Turkish Private Sector’s Foreign Debt Rises to $165.1 Billion

Long-term loans hit $154.5B as of April, short-term loans at $10.6B

The Turkish private sector’s foreign debt totaled $165.1 billion as of April, up by $1 billion compared with the end of 2023, the country’s Central Bank figures showed on Wednesday.

Long-term loans hit $154.5 billion as of April, down by $458 million, while short-term loans excluding trade credits were at $10.6 billion, up by $1.5 billion from the end of 2023.

Some 58.1% of the total long-term loans were in the US dollar, while 35.6% in euro, 2.2% in Turkish lira and 4.1% in other currencies; and 49.6% of the total short-term loans were in the US dollar, 20.8% in euro, 24.9% in Turkish lira and 4.7% in other currencies.

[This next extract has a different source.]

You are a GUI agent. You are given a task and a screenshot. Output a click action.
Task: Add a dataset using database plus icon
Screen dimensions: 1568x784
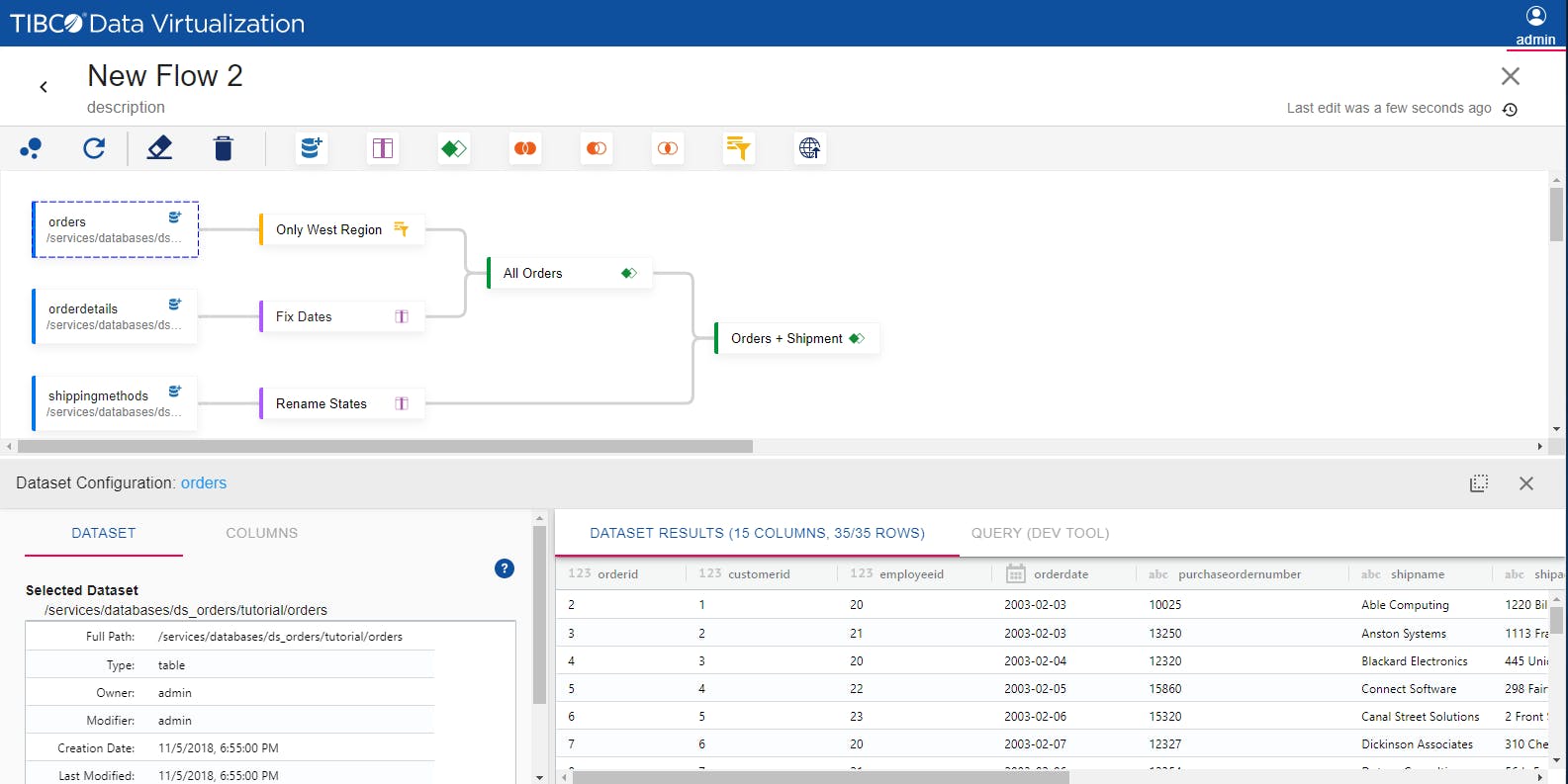click(x=312, y=148)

Financial institutions’ share was 37.4% in long-term loans, while 62.6% consists of the liabilities of the non-financial institutions; 75% of short-term loans were received by financial institutions and 25% consists of liabilities of the non-financial institutions.

“Private sector’s total outstanding loans received from abroad based on a remaining maturity basis; point out to principal repayments in the amount of USD 48.9 billion for the next 12 months by the end of April,” the bank added.